- **SUPPLIED DATA**:
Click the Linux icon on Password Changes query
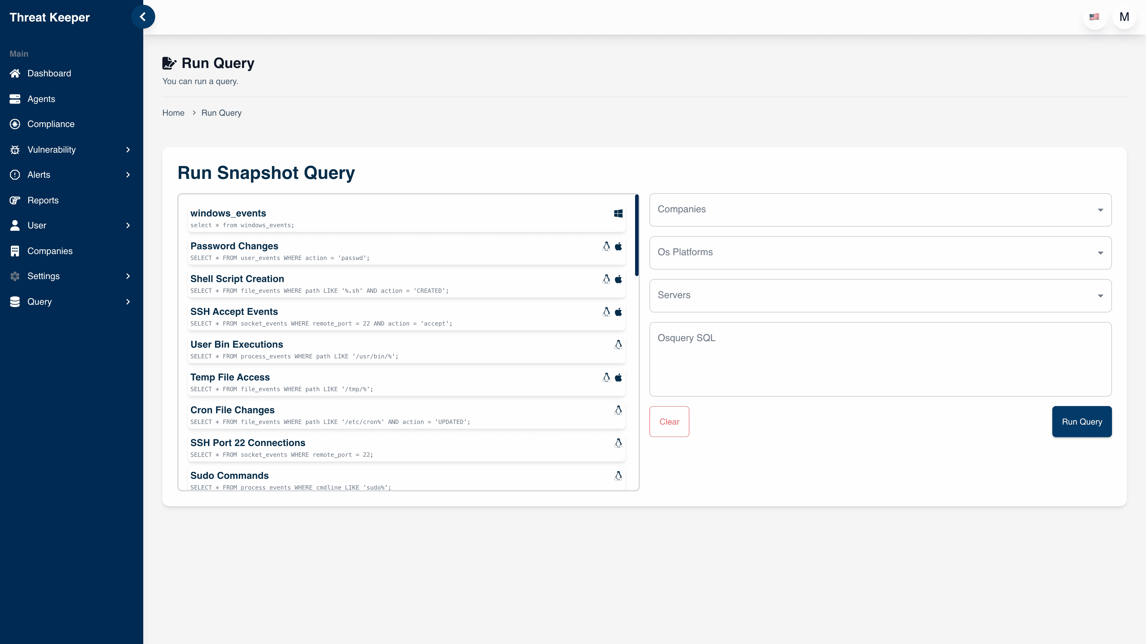The image size is (1146, 644). point(606,246)
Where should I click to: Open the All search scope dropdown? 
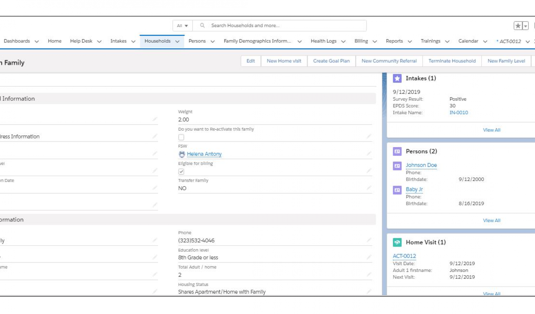click(x=182, y=25)
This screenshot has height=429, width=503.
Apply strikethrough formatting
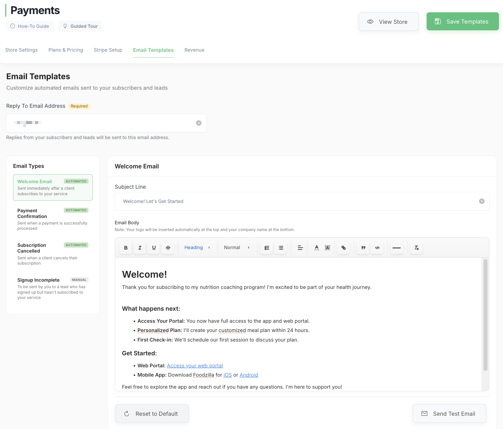tap(168, 248)
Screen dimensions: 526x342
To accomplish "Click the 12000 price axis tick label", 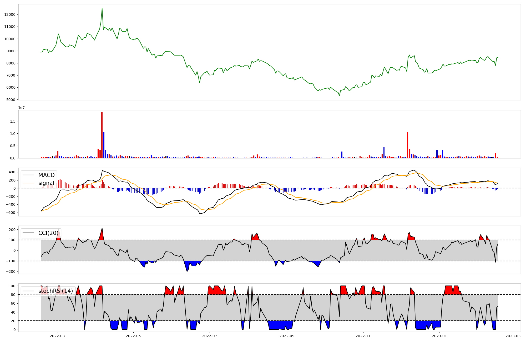I will tap(10, 14).
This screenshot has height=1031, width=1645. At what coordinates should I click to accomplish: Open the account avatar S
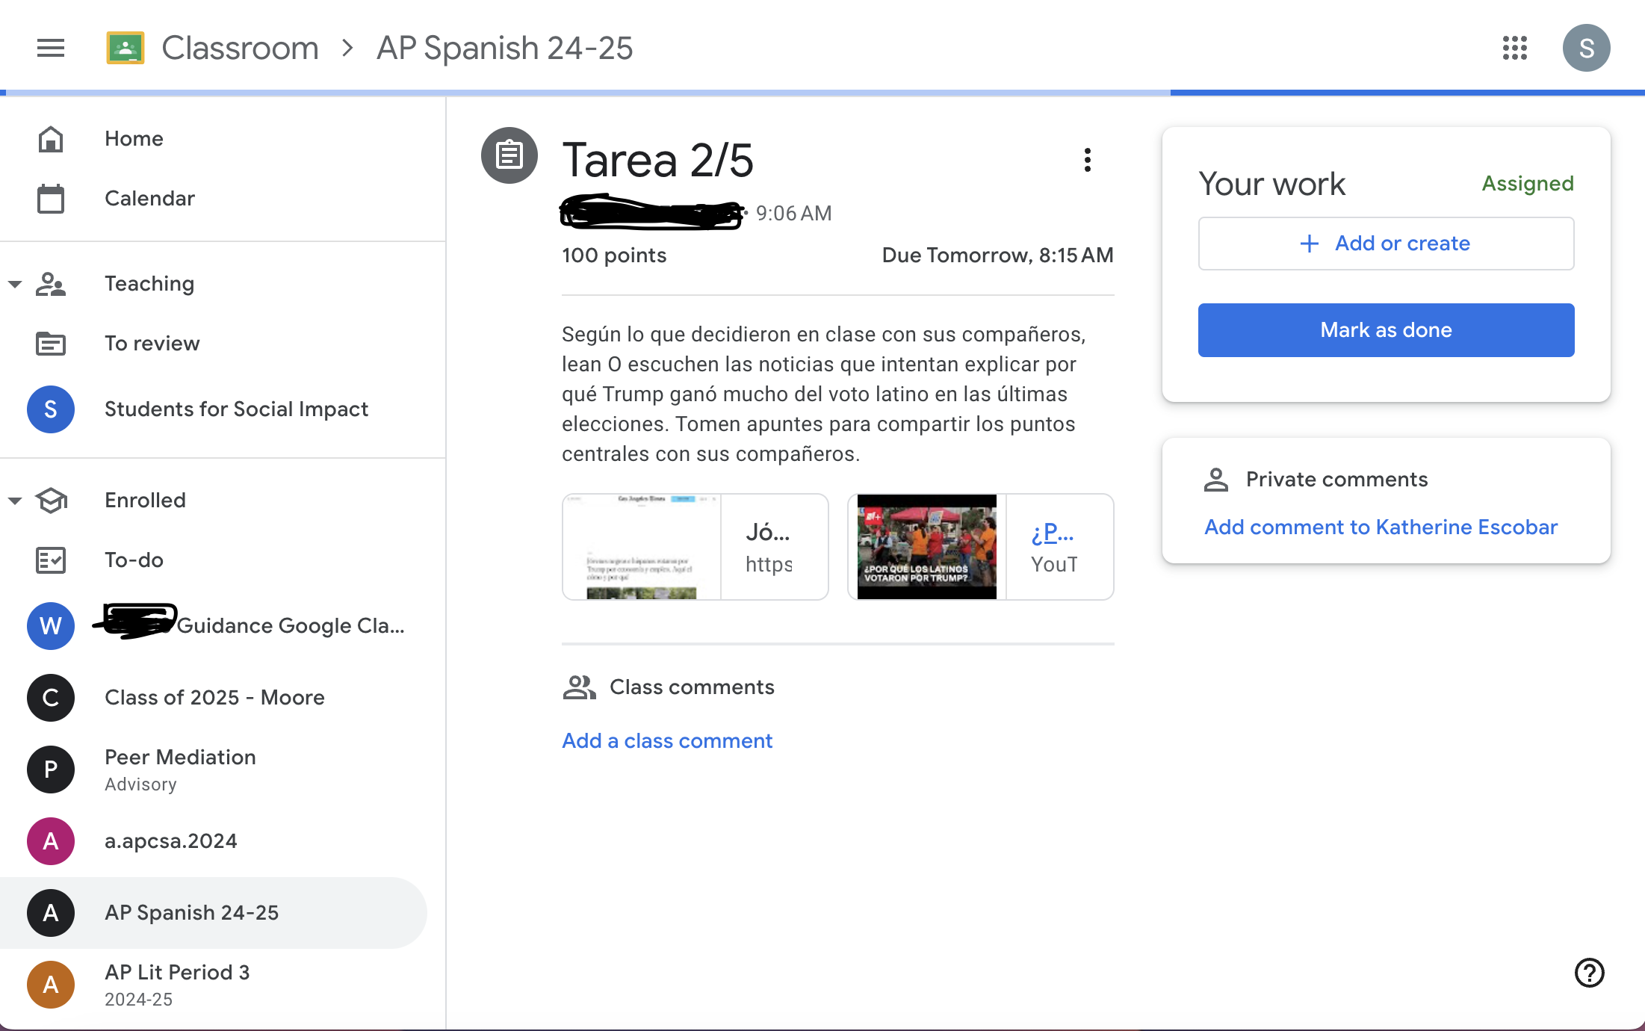pyautogui.click(x=1585, y=49)
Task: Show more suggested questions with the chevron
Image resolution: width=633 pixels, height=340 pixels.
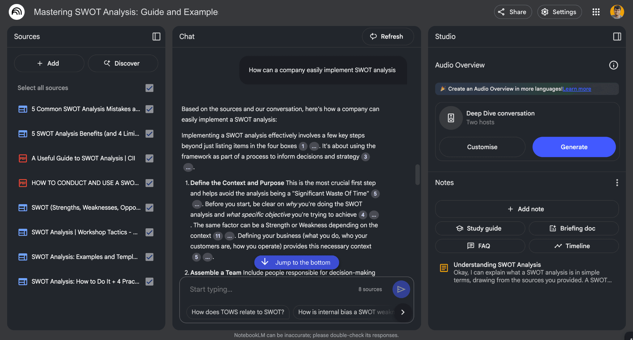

- **TASK OBJECTIVE**: Give back, word for word, the lines from the line that contains "Task: Show more" through the last line of the records, with no pictures and nothing else.

- **OUTPUT**:
Task: Show more suggested questions with the chevron
Image resolution: width=633 pixels, height=340 pixels.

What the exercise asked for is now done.